There's a difference between understanding of science changing and straight up stating that something works the opposite it normally does because a book written a around a millenia ago said it does
Ah Fry the best Bootstrap Paradox out there. Really enjoyed your take on him and what he could be by this point.
"Is Jesus from the Bible human?"
there have been a couple dozen literal wars fought over that question
This is a really well-made video, with an implausible amount of clever wordplay and Futurama references.
At 33:20 "...but that's not the only time the Nibblonians *pontificate* on Fry's brainwaves." I don't know what's worse: the fact that you made this reference, or the fact that I got it right away.
“Is Jesus from the Bible human” yes that’s actually a pretty important detail to Christianity and saying he isn’t completely human is actually considered heresy as it contradicts the nicene creed. As does saying he’s not fully divine or that he’s half and half or hes got just 1 nature that’s human and divine or that he’s 2 persons one divine or one human.

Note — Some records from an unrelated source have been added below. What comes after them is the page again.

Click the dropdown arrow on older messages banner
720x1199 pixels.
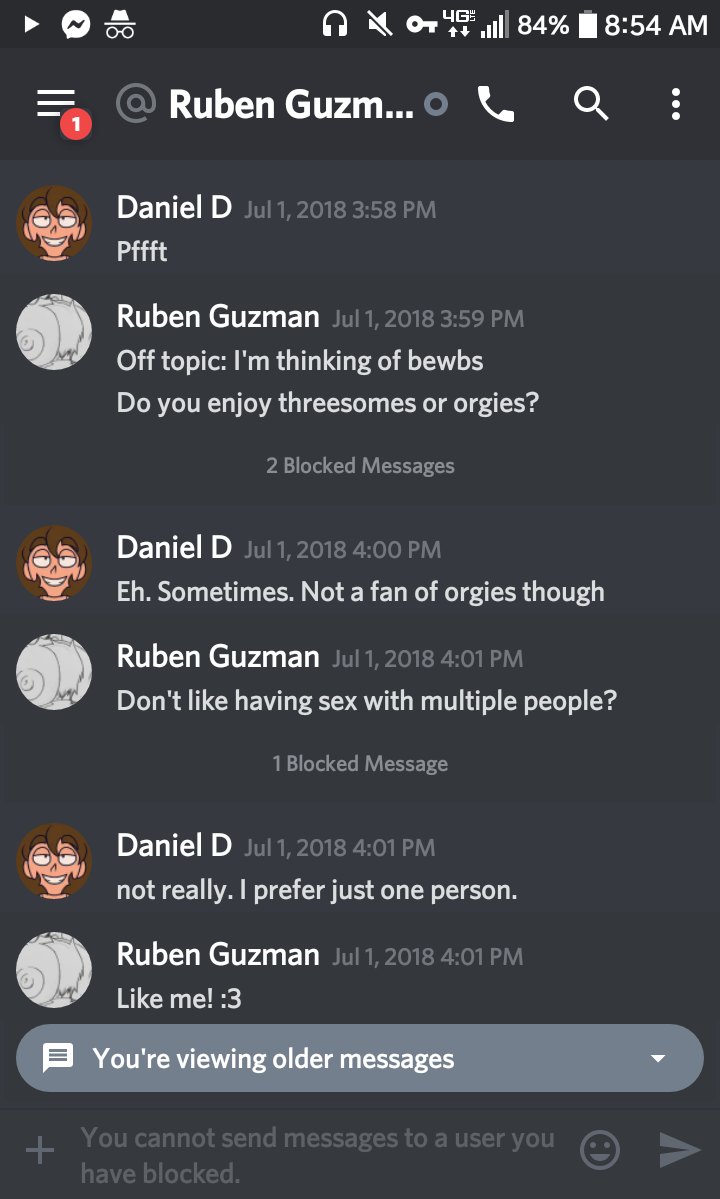pos(658,1059)
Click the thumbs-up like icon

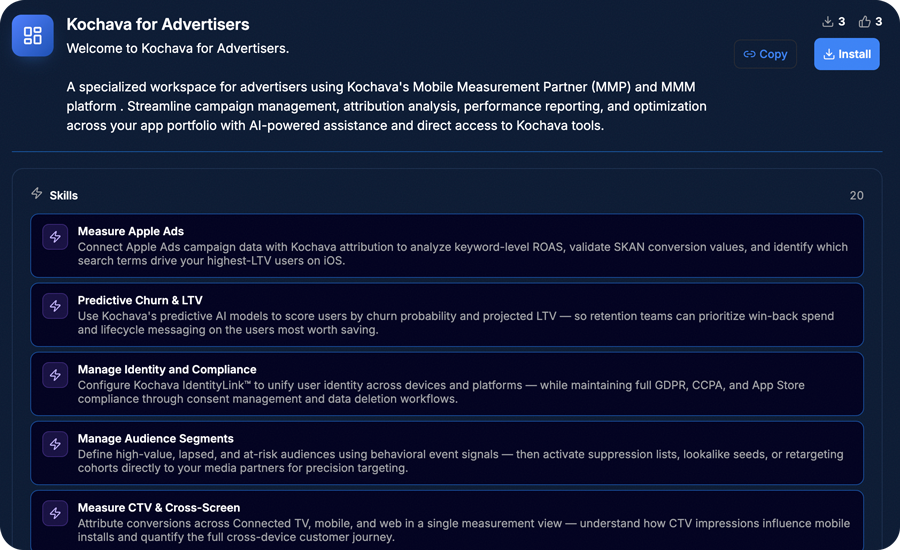[x=864, y=22]
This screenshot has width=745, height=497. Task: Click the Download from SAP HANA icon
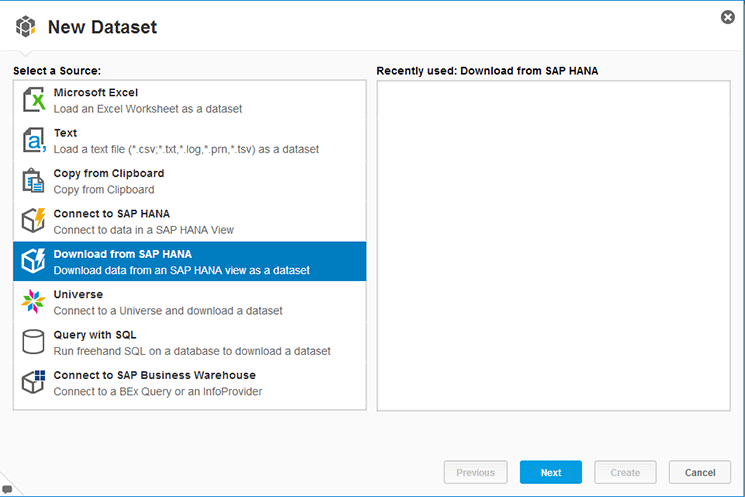pyautogui.click(x=34, y=261)
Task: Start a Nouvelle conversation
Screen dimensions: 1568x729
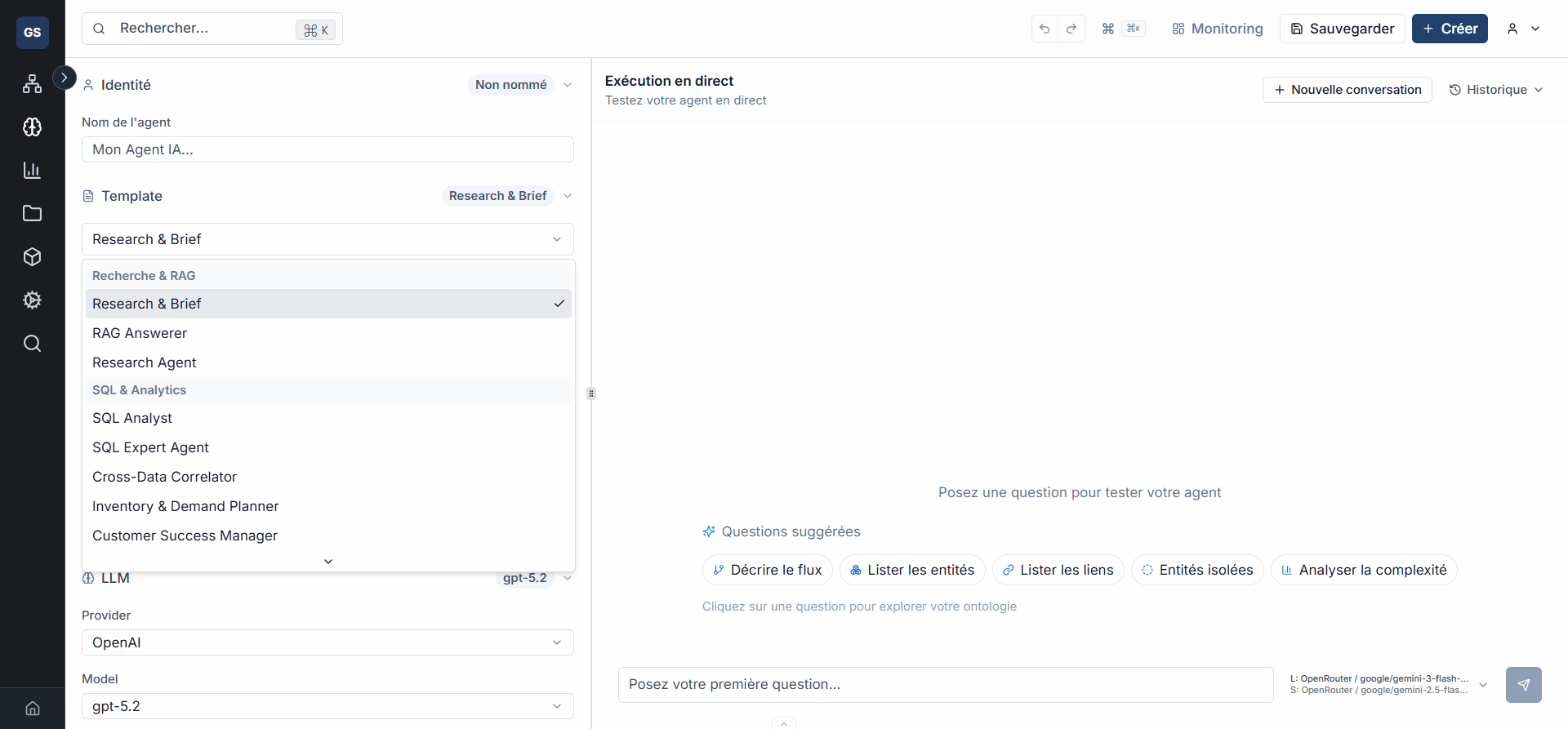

Jesus is 1 being with 2 natures, fully divine and fully human. It’s actually a very interesting history how this was theologically laid out. 0:14
Thank you very much for explaining it.
The fact that many people think Philip J Fry is dead (went missing and presumed dead then brother took his name and died too) makes most of his worries fall away, being this thing that shouldn't even be here but somehow is
To answer your first question. Jesus would be classified as a human. He is also God. He’s fully human and fully divine. God and Man.
Brilliant vid, keen to check out your other videos on Futurama. Subbed
Jesus is both God and man. It's not 50/50, but 100/100.
I understand that is the belief, that's why I picked him for comparison. The term used is "God-Man" fully God and fully man.
Like Fry, who is fully Time and fully man.
Absolute banger of a video. Solid cadence and delivery and excellently put together. Very entertaining and got me thinking about time in groovy ways.
stopped watching, heresy :/
Lol heresy? What part?
@@TheKordLDurhamjesus from the bible
best wishes
RIght, now I gotta watch the new season. There really is nothing quite like the writing behind Futurama! Good vid
It's comforting to remember that while the timeline is confusing and fragile, the space of the universe is simply stored away safely in a cardboard box.
THIS SHOULD WIN AN AWARD IT WAS SO FRY DAMNED GOOD!
the alternate timeline with leela taking over planet express could be an alternating rather than alternate timeline. the universe switches between the two one after another forever.
found your channel through this video
i love it please schiz out more
The timeline in Late Phillip J Fry doesn't loop and reset... it repeats. It's all the same timeline, its just when the universe dies and rebirths, it literally makes itself almost identically.
This video didn't create the Cult of Fry.
The Cult of Fry always already existed.
This video is just its origin story.